EL BATALLÓN DE LOS PERPLEJOS
Magnífico, rectores
Ninguna de las 79 universidades españolas está entre las 150 mejores del mundo
Es probable que no exista en España un barullo más complicado que el de la Universidad. Hablamos de un mastodonte que ha crecido tan desordenadamente que hoy cualquier bachiller tiene ante sí la posibilidad de cursar una de las 2.631 carreras de grado, y seguidamente cualquiera de los 4.051 másteres, que se ofertan en las 79 universidades, públicas y privadas, del sistema. En tiempos, y mientras se terminaba el PREU o el COU –con el agobio y las primeras moscas que entraban por la ventana abierta del verano recién estrenado–, a uno solían sobrarle dedos a la hora de elegir dónde se pasaría cinco o seis años hincando los codos para labrarse un futuro. Pero todo aquello cambió. Para responder a la demanda creciente que marcó el «baby-boom» de los sesenta y setenta, y para satisfacer el lógico deseo de los padres de proveer a los hijos del lustre académico que ellos no pudieron tener, los claustros medraron de manera desorbitada. Al tiempo, con la asunción de competencias por parte de las Comunidades comenzaron a surgir campus (ahora hay 236) con el arcangélico propósito de acercar las aulas superiores a casa. Como setas en otoño brotaron aquí y allá más y más facultades, a mayor gloria de los presidentes autonómicos que traían «escuela y futuro» a la vuelta de la esquina en cada bonita inauguración.

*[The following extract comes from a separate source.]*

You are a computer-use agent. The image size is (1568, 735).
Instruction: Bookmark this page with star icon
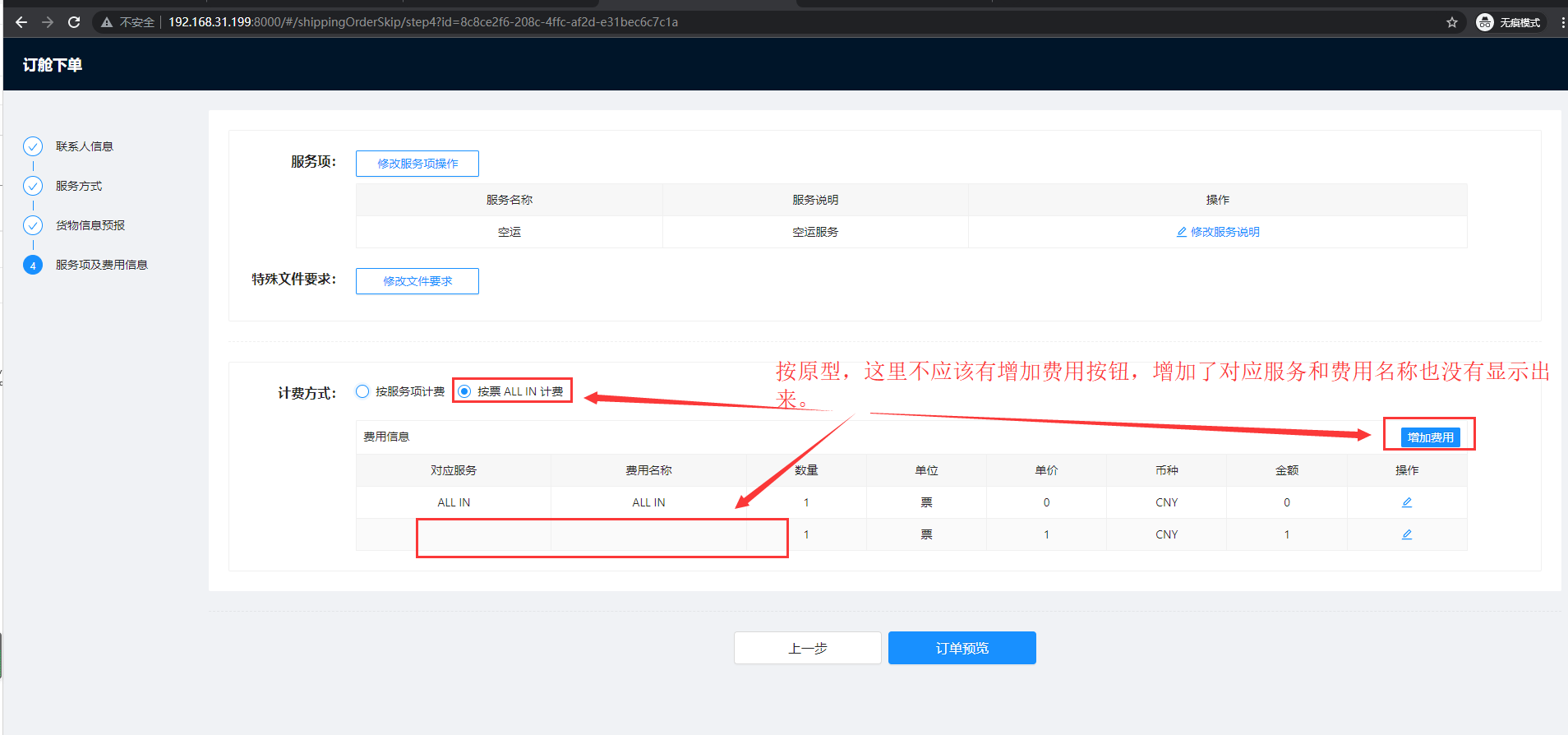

Hoy, todo ese edificio ha entrado en colapso, con la mayoría de los centros (repetimos, 79) en quiebra técnica y con el estómago más vacío que el de Carpanta, sin que nadie se haya detenido a pensar cómo hacer viable un modelo fracasado. Valga un ejemplo: hace un par de años en la Universidad de Extremadura trabajaban 3.130 personas (2.037 docentes e investigadores y 1.093 trabajadores en otros servicios) para atender a 23.222 alumnos, esto es, siete estudiantes por empleado. Clases casi particulares.
Eso solo en cuanto al esqueleto, porque la médula y el músculo no andan mucho mejor. Los rectores han dado la última prueba de la inveterada endogamia que aqueja a la enseñanza superior y su muy esmerada pericia en mirarse al ombligo sin entretenerse en observar el contexto. A la búlgara y por su cuenta, han aprobado una moratoria para aplazar a 2017 (si acaso) la implantación de los grados de tres años que propone el Gobierno. En España la ley comienza a ser un cuerpo extraño, una lata que uno se sacude de la hombrera sin que pase nada. Como nada ocurre tras los sistemáticos incumplimientos de las normas y las sentencias judiciales que, a cuenta de la enseñanza en castellano, hace la Generalitat, a la que solo le hacen falta un matasuegras y un gorrito con espumillón para completar la burla.
Quizá resulte más útil que los rectores magníficos dejen de hacer oposición política, se centren en hacer viables sus centros y se pregunten cómo es posible que ninguna de las universidades españolas (tripitimos, 79) esté entre las 150 mejores del mundo y que a nadie le importe un birrete. ¡Magnífico!, rectores. Sin carreras de tres años, todo arreglado... así que ¡Gaudeamus igitur!